Recherche: une jeune fille au pair

‘If you are lucky enough to have lived in Paris as a young man, then wherever you go for the rest of your life, it stays with you, for Paris is a moveable feast.’
Ernest Hemingway

Whether or not I want to be an au pair again is a question I have been mulling over ever since I left Valencia.

I thoroughly enjoyed my experience there. Truly. Honestly. I had the most wonderful host family, and the most loveliest of children. They were welcoming and talkative and sincerely wanted to know about me and my life. They didn’t ask me to do housework, they took me on holiday with them, they didn’t mind if I came in at 6am, took a shower, brushed my teeth, and then took the kids to school. Not that I ever did this. But they wouldn’t have minded.

Some people I talked to about the experience may not have realised how much I enjoyed it. Au pairs have a habit of bitching to each other about their families, because they need a support system, and other au pairs are the only ones who have any idea what they are going through. You can’t bitch to your real family or friends, because they’ll rationalise everything and try to make you see straight. So I bitched to the other au pairs. They bitched to me. We all bitched a lot, and sometimes we meant it. But that’s because no au pair experience is a fairytale. But mine was probably as close as they come.

Of course, I know not every au pair experience is like that. You hear horror stories from other au pairs, and they are actual horror stories, not my ‘the Girl threw a tantrum today because she wanted her dad to take her to school instead of me, stupid four-year-old for not being capable of rationalising like an adult’ sort of stories. These stories involve 10.30pm curfews, no set day off, a 40-something hour work week, parents who treat the au pair like a slave, children who are absolute terrors… they sound petty when you list them, but if you imagine living in those conditions, and never truly being able to escape from work, it starts to sound like hell.

And yet, I have been searching for a family in need of an au pair. As an unemployed graduate, I have plenty of time on my hands, and instead of finding a job or learning a language or teaching myself how to play guitar, I have been trawling the internet to find the best offers available. And, probably due to my previous experience in childcare and my not-so-naive approach, there aren’t many offers out there that please me. I want children of a manageable age with a basic knowledge of English, a sweet demeanour, and the ability to shut up and go to their rooms when told to. I want parents who recognise I am an adult, let me do what I want in my free time, and invite me to their summer house in the holidays. I want private accommodation, a set schedule, and pay good enough that I’m not losing money.

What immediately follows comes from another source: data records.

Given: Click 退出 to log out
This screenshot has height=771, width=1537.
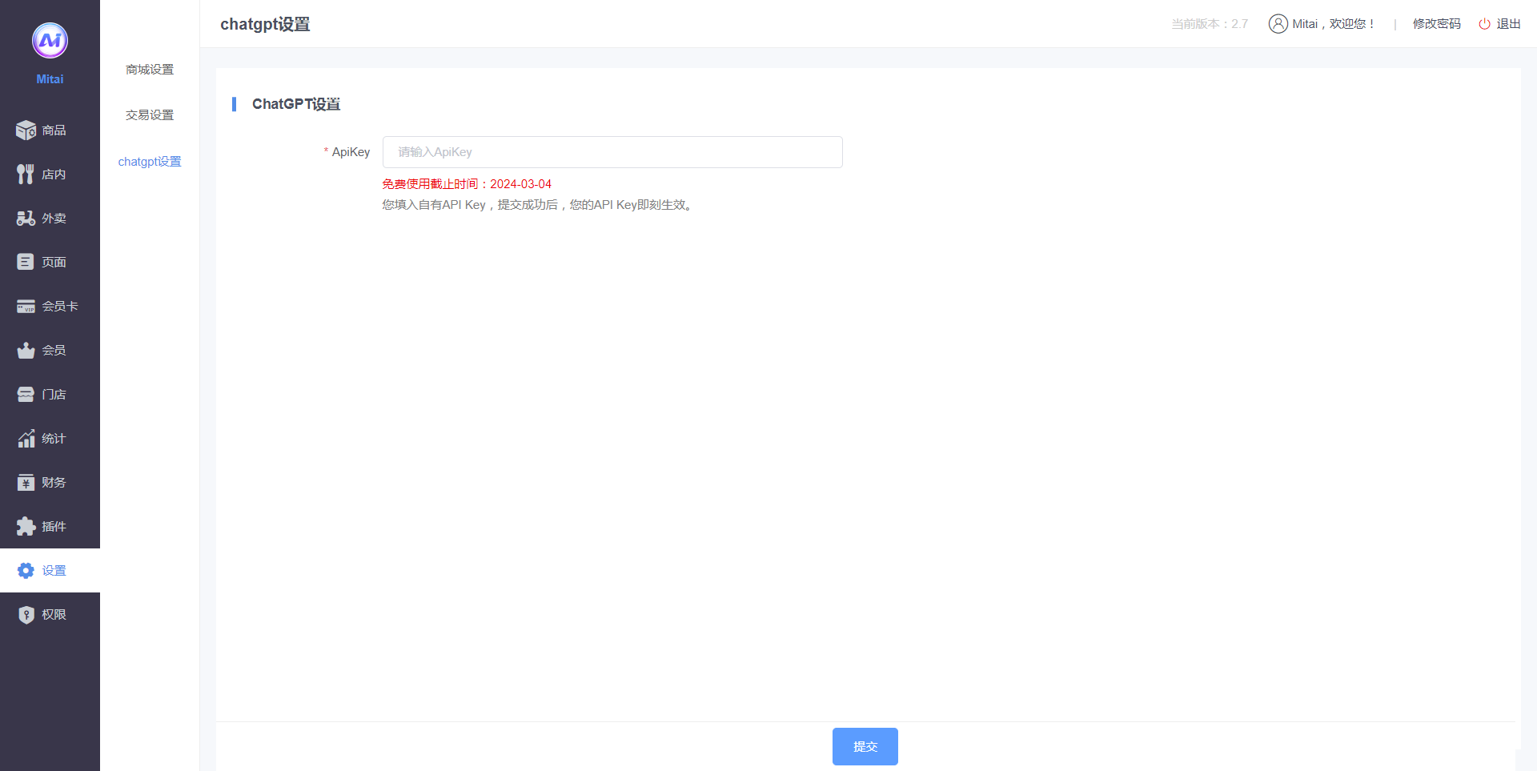Looking at the screenshot, I should pyautogui.click(x=1500, y=24).
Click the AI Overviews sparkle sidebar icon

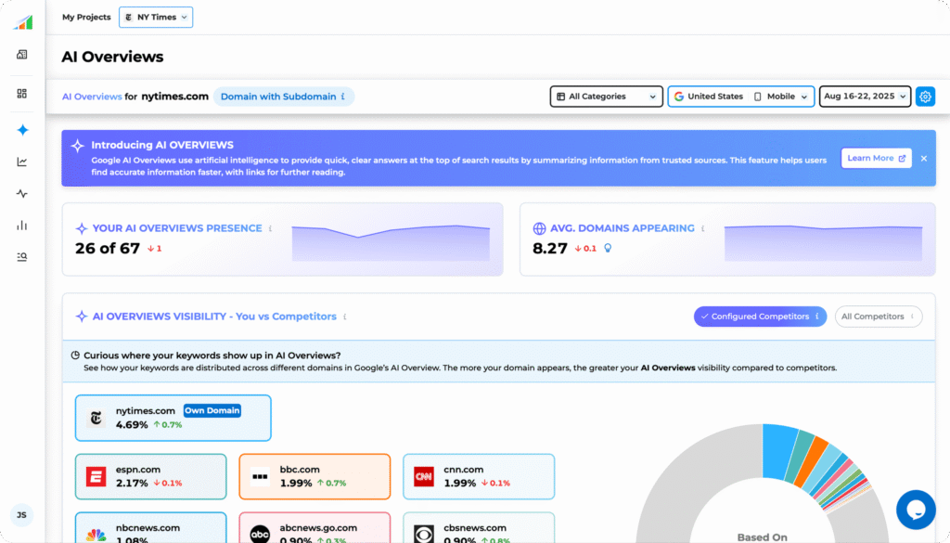pos(22,130)
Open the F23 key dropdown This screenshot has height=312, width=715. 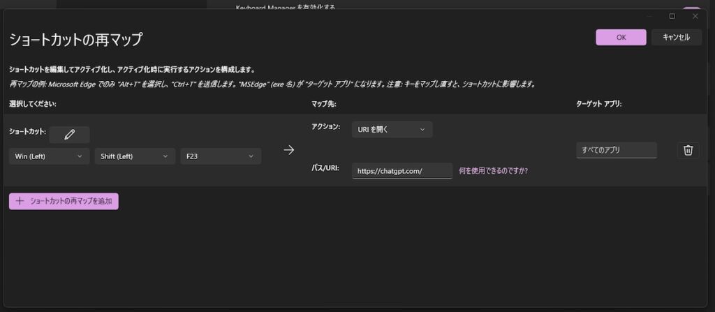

Preferably, all of this in Paris.

Just like being an au pair, living in Paris is the material of some people’s nightmares. But I have my heart set on it. I’ve had an offer from some Italians in Florence who seem lovely and willing to make me a part of the family (they even make their own olive oil, how perfect is that) but I’m putting off accepting it in the hope that something will turn up in Paris. Because I think Paris is magical.

Picture this: a chambre de bonne tucked under the rooftop of an ivy-covered 18th century building in the 7th arrondisement. A tiny little balcony with a flower box and a picture-perfect view of the Eiffel Tower. A desk where you could write a debut novel in the style of Hemingway while drinking wine from Bordeaux and eating fresh palmiers.  A café on the corner where you can sit outside, smoke cigarettes from cigarette holders, and sip on black coffee as you watch all of Paris whistle by on basketed bicycles, loaded with baguettes.

I know I’m not likely to find this fairytale. If I do end up in Paris, my funds will likely dwindle away slowly until I am left on the streets, broke, homeless, and analysing my life choices. But I will keep looking. And hopefully, one day soon, I will be able to confirm that yes, I am going to be an au pair again.